I went to a therapist this week and she said I need to see a psychiatrist for what she thinks is some bipolar issues, most likely cyclothymia. In reading up on this it all makes so much sense now. I have had feelings of being out of control and up and down and rage and happiness, all in one day. My poor husband! I knew last year when he asked for a divorce that something was very wrong with me. I knew our relationship was good it was my craziness that caused all the issues. I thought I had borderline personality disorder but never tried to get any real help. I'm also on Wellbutrin and have seen that it can worsen bipolar in many cases. I feel like a weight has been lifted off of me 37 years later. I made a psychiatrist appt for next week and intend on getting on medication and going to therapy regularly.
My question is how long do I wait to tell my husband all of this? He just left last week to his parents house after threatening numerous times. Right now we are on a break from talking but I want so badly to tell him I've found the answer to why I've been so crazy for so long.
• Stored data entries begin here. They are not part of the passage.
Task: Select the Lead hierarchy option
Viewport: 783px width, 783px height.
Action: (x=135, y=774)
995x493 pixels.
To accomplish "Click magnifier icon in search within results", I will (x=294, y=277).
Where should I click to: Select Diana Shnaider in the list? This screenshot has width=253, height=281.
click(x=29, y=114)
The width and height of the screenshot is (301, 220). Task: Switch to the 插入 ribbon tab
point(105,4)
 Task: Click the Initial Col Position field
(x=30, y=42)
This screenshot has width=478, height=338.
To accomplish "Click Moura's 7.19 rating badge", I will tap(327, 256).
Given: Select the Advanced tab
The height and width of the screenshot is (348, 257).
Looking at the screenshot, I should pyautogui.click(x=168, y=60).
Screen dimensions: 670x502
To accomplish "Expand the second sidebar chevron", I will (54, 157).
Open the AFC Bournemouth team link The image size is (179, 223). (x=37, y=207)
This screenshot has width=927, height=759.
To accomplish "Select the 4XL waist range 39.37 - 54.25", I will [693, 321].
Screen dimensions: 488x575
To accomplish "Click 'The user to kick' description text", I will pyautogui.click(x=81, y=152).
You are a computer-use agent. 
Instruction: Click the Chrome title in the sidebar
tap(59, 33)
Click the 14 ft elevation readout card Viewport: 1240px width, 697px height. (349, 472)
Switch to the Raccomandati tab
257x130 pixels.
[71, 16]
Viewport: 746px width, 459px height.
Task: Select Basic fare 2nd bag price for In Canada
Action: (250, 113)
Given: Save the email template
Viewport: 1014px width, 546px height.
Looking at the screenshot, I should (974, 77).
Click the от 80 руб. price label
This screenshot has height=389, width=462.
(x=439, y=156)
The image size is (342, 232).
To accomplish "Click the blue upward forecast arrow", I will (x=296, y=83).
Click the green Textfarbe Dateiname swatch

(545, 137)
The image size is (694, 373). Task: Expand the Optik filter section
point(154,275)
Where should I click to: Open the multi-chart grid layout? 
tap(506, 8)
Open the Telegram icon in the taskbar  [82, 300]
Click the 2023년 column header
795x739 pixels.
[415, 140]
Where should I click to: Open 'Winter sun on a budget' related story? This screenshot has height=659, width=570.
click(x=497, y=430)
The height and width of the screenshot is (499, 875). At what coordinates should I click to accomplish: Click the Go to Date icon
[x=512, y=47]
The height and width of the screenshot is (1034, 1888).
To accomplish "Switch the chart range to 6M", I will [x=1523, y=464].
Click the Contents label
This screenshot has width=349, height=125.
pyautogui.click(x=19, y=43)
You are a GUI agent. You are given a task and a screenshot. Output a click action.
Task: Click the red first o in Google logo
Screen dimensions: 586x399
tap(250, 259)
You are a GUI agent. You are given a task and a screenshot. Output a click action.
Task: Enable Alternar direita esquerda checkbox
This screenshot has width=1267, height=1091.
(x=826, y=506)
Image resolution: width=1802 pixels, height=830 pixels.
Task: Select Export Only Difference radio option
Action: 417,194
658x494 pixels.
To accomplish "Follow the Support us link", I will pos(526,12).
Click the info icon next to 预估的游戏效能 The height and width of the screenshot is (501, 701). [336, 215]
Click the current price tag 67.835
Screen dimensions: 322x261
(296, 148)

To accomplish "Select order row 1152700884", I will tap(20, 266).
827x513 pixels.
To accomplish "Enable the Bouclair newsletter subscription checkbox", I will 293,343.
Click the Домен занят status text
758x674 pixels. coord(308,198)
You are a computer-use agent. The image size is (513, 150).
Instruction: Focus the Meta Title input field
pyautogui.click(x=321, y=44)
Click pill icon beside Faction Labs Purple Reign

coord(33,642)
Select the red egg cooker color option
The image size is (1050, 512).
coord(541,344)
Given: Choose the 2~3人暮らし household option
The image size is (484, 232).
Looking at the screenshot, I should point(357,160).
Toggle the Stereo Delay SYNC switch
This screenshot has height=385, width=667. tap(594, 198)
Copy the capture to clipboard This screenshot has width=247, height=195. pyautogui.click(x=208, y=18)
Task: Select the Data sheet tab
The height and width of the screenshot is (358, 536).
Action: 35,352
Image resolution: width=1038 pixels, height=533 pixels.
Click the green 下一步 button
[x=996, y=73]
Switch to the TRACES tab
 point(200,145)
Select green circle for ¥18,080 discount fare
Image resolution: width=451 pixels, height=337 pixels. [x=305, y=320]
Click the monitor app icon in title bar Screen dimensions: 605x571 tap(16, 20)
I'm also scared he won't care or say it's too late, the damage is done. Or worse that he doesn't want to be with someone who is bipolar. I also don't want it to seem like a ploy to get him back. I do however want him to know how so sorry I am and that he is the one true love of my life. I can't believe I didn't get help sooner and messed this all up. He said when he left that we were like oil and water personalities. Turns out I'm only oil off my meds and really explains why we did so good on my "highs" and so bad on my "lows".
Any suggestions are appreciated more than you can know at this very scary time for me.